Requirement
Print the records exactly as given.

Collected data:
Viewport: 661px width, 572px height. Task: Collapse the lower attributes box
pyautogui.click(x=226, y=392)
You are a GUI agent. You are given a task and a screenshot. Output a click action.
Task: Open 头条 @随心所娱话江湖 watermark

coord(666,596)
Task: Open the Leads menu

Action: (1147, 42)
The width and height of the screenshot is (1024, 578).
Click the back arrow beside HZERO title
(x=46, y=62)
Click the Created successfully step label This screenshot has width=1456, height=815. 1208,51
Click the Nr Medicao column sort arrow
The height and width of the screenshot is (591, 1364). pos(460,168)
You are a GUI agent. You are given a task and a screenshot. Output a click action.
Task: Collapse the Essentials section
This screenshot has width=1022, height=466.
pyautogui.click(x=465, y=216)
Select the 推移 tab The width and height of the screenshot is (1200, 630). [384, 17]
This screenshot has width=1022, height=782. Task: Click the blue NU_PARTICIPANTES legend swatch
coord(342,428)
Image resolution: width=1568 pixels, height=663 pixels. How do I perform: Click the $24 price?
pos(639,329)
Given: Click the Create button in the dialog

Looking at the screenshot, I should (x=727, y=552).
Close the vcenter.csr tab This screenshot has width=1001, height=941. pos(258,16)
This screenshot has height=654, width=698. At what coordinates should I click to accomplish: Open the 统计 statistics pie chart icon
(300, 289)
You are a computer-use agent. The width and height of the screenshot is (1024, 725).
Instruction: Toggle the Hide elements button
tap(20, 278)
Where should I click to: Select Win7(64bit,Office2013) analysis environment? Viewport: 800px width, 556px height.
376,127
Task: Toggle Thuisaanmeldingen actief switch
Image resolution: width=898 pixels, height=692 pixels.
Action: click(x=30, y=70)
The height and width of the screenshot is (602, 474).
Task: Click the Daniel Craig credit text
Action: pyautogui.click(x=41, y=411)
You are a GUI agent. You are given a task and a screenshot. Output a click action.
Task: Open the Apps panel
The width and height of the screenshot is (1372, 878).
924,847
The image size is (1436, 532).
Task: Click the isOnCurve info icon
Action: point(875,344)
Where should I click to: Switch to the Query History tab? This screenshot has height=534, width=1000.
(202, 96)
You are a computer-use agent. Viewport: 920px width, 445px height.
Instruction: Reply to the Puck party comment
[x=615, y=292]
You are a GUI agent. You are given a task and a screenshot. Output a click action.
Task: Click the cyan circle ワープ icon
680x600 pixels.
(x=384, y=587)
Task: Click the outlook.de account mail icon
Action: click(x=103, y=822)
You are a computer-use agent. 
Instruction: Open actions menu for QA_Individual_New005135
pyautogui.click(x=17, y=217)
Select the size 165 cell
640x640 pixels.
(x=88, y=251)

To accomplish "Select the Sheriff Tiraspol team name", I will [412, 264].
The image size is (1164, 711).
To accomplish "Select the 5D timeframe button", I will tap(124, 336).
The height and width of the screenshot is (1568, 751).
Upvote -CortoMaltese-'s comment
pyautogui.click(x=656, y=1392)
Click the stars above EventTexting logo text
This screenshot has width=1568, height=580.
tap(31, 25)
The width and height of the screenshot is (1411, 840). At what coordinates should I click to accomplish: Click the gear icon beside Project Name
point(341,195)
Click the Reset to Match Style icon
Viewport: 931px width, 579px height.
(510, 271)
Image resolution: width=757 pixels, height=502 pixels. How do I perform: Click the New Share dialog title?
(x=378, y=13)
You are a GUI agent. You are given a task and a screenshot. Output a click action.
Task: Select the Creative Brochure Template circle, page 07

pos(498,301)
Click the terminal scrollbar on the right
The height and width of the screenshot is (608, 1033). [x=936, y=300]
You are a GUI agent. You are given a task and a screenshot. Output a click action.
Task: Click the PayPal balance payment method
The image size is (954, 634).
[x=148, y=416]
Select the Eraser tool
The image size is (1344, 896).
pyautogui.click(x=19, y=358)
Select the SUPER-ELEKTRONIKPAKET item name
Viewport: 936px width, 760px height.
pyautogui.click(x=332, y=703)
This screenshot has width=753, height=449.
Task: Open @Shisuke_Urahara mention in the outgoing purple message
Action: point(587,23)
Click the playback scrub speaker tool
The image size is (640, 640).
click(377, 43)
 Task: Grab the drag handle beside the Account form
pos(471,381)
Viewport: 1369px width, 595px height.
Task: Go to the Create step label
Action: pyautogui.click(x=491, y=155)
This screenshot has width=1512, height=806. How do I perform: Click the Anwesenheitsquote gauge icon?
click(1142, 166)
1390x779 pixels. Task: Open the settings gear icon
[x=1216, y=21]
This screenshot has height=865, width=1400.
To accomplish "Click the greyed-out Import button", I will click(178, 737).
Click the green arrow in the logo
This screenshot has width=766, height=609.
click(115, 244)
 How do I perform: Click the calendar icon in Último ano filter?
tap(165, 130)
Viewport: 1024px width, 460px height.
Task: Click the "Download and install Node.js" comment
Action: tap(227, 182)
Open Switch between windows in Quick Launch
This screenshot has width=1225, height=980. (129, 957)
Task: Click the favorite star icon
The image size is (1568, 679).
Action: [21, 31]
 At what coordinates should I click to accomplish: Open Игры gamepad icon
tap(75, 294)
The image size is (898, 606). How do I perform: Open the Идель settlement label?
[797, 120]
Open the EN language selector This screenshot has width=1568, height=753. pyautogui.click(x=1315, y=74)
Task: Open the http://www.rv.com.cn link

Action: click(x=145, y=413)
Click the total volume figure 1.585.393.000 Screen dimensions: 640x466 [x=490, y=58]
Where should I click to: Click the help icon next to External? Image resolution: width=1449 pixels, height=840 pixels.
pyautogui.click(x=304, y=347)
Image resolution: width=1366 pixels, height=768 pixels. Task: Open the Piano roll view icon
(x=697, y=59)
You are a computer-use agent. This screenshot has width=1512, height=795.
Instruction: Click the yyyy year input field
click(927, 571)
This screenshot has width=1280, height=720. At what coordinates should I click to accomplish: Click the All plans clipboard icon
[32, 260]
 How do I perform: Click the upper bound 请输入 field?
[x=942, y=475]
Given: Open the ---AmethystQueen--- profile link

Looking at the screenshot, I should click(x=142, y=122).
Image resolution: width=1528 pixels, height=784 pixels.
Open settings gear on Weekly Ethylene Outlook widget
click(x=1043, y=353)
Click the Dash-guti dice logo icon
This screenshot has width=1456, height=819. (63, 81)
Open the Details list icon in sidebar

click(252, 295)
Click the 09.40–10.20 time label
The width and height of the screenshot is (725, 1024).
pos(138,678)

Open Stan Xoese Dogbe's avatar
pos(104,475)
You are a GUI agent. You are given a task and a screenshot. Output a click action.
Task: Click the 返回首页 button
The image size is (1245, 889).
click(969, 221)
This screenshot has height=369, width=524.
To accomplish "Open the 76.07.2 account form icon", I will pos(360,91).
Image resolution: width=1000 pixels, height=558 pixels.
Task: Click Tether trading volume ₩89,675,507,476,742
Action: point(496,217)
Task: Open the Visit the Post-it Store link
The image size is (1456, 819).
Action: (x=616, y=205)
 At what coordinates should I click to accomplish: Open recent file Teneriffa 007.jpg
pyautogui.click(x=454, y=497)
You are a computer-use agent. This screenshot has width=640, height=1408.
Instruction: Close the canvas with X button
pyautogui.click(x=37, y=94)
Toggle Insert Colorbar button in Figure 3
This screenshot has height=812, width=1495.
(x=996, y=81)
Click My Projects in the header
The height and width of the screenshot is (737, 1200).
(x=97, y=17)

Finished exercise
Viewport: 661px width, 572px height. Task: Collapse the lower attributes box
pyautogui.click(x=226, y=392)
You are a GUI agent. You are given a task and a screenshot. Output a click action.
Task: Open 头条 @随心所娱话江湖 watermark

coord(666,596)
Task: Open the Leads menu

Action: (1147, 42)
The width and height of the screenshot is (1024, 578).
Click the back arrow beside HZERO title
(x=46, y=62)
Click the Created successfully step label This screenshot has width=1456, height=815. 1208,51
Click the Nr Medicao column sort arrow
The height and width of the screenshot is (591, 1364). pos(460,168)
You are a GUI agent. You are given a task and a screenshot. Output a click action.
Task: Collapse the Essentials section
This screenshot has width=1022, height=466.
pyautogui.click(x=465, y=216)
Select the 推移 tab The width and height of the screenshot is (1200, 630). [384, 17]
This screenshot has width=1022, height=782. Task: Click the blue NU_PARTICIPANTES legend swatch
coord(342,428)
Image resolution: width=1568 pixels, height=663 pixels. How do I perform: Click the $24 price?
pos(639,329)
Given: Click the Create button in the dialog

Looking at the screenshot, I should (x=727, y=552).
Close the vcenter.csr tab This screenshot has width=1001, height=941. pos(258,16)
This screenshot has height=654, width=698. At what coordinates should I click to accomplish: Open the 统计 statistics pie chart icon
(300, 289)
You are a computer-use agent. The width and height of the screenshot is (1024, 725).
Instruction: Toggle the Hide elements button
tap(20, 278)
Where should I click to: Select Win7(64bit,Office2013) analysis environment? Viewport: 800px width, 556px height.
376,127
Task: Toggle Thuisaanmeldingen actief switch
Image resolution: width=898 pixels, height=692 pixels.
Action: click(x=30, y=70)
The height and width of the screenshot is (602, 474).
Task: Click the Daniel Craig credit text
Action: pyautogui.click(x=41, y=411)
You are a GUI agent. You are given a task and a screenshot. Output a click action.
Task: Open the Apps panel
The width and height of the screenshot is (1372, 878).
924,847
The image size is (1436, 532).
Task: Click the isOnCurve info icon
Action: point(875,344)
Where should I click to: Switch to the Query History tab? This screenshot has height=534, width=1000.
(202, 96)
You are a computer-use agent. Viewport: 920px width, 445px height.
Instruction: Reply to the Puck party comment
[x=615, y=292]
You are a GUI agent. You are given a task and a screenshot. Output a click action.
Task: Click the cyan circle ワープ icon
680x600 pixels.
(x=384, y=587)
Task: Click the outlook.de account mail icon
Action: click(x=103, y=822)
You are a computer-use agent. 
Instruction: Open actions menu for QA_Individual_New005135
pyautogui.click(x=17, y=217)
Select the size 165 cell
640x640 pixels.
(x=88, y=251)

To accomplish "Select the Sheriff Tiraspol team name", I will [412, 264].
The image size is (1164, 711).
To accomplish "Select the 5D timeframe button", I will tap(124, 336).
The height and width of the screenshot is (1568, 751).
Upvote -CortoMaltese-'s comment
pyautogui.click(x=656, y=1392)
Click the stars above EventTexting logo text
This screenshot has width=1568, height=580.
tap(31, 25)
The width and height of the screenshot is (1411, 840). At what coordinates should I click to accomplish: Click the gear icon beside Project Name
point(341,195)
Click the Reset to Match Style icon
Viewport: 931px width, 579px height.
(510, 271)
Image resolution: width=757 pixels, height=502 pixels. How do I perform: Click the New Share dialog title?
(x=378, y=13)
You are a GUI agent. You are given a task and a screenshot. Output a click action.
Task: Select the Creative Brochure Template circle, page 07

pos(498,301)
Click the terminal scrollbar on the right
The height and width of the screenshot is (608, 1033). [x=936, y=300]
You are a GUI agent. You are given a task and a screenshot. Output a click action.
Task: Click the PayPal balance payment method
The image size is (954, 634).
[x=148, y=416]
Select the Eraser tool
The image size is (1344, 896).
pyautogui.click(x=19, y=358)
Select the SUPER-ELEKTRONIKPAKET item name
Viewport: 936px width, 760px height.
pyautogui.click(x=332, y=703)
This screenshot has width=753, height=449.
Task: Open @Shisuke_Urahara mention in the outgoing purple message
Action: point(587,23)
Click the playback scrub speaker tool
The image size is (640, 640).
click(377, 43)
 Task: Grab the drag handle beside the Account form
pos(471,381)
Viewport: 1369px width, 595px height.
Task: Go to the Create step label
Action: pyautogui.click(x=491, y=155)
This screenshot has width=1512, height=806. How do I perform: Click the Anwesenheitsquote gauge icon?
click(1142, 166)
1390x779 pixels. Task: Open the settings gear icon
[x=1216, y=21]
This screenshot has height=865, width=1400.
To accomplish "Click the greyed-out Import button", I will click(178, 737).
Click the green arrow in the logo
This screenshot has width=766, height=609.
click(115, 244)
 How do I perform: Click the calendar icon in Último ano filter?
tap(165, 130)
Viewport: 1024px width, 460px height.
Task: Click the "Download and install Node.js" comment
Action: tap(227, 182)
Open Switch between windows in Quick Launch
This screenshot has width=1225, height=980. (129, 957)
Task: Click the favorite star icon
The image size is (1568, 679).
Action: [21, 31]
 At what coordinates should I click to accomplish: Open Игры gamepad icon
tap(75, 294)
The image size is (898, 606). How do I perform: Open the Идель settlement label?
[797, 120]
Open the EN language selector This screenshot has width=1568, height=753. pyautogui.click(x=1315, y=74)
Task: Open the http://www.rv.com.cn link

Action: click(x=145, y=413)
Click the total volume figure 1.585.393.000 Screen dimensions: 640x466 [x=490, y=58]
Where should I click to: Click the help icon next to External? Image resolution: width=1449 pixels, height=840 pixels.
pyautogui.click(x=304, y=347)
Image resolution: width=1366 pixels, height=768 pixels. Task: Open the Piano roll view icon
(x=697, y=59)
You are a computer-use agent. This screenshot has width=1512, height=795.
Instruction: Click the yyyy year input field
click(927, 571)
This screenshot has width=1280, height=720. At what coordinates should I click to accomplish: Click the All plans clipboard icon
[32, 260]
 How do I perform: Click the upper bound 请输入 field?
[x=942, y=475]
Given: Open the ---AmethystQueen--- profile link

Looking at the screenshot, I should click(x=142, y=122).
Image resolution: width=1528 pixels, height=784 pixels.
Open settings gear on Weekly Ethylene Outlook widget
click(x=1043, y=353)
Click the Dash-guti dice logo icon
This screenshot has width=1456, height=819. (63, 81)
Open the Details list icon in sidebar

click(252, 295)
Click the 09.40–10.20 time label
The width and height of the screenshot is (725, 1024).
pos(138,678)

Open Stan Xoese Dogbe's avatar
pos(104,475)
You are a GUI agent. You are given a task and a screenshot. Output a click action.
Task: Click the 返回首页 button
The image size is (1245, 889).
click(969, 221)
This screenshot has height=369, width=524.
To accomplish "Open the 76.07.2 account form icon", I will pos(360,91).
Image resolution: width=1000 pixels, height=558 pixels.
Task: Click Tether trading volume ₩89,675,507,476,742
Action: point(496,217)
Task: Open the Visit the Post-it Store link
The image size is (1456, 819).
Action: (x=616, y=205)
 At what coordinates should I click to accomplish: Open recent file Teneriffa 007.jpg
pyautogui.click(x=454, y=497)
You are a computer-use agent. This screenshot has width=640, height=1408.
Instruction: Close the canvas with X button
pyautogui.click(x=37, y=94)
Toggle Insert Colorbar button in Figure 3
This screenshot has height=812, width=1495.
(x=996, y=81)
Click My Projects in the header
The height and width of the screenshot is (737, 1200).
(x=97, y=17)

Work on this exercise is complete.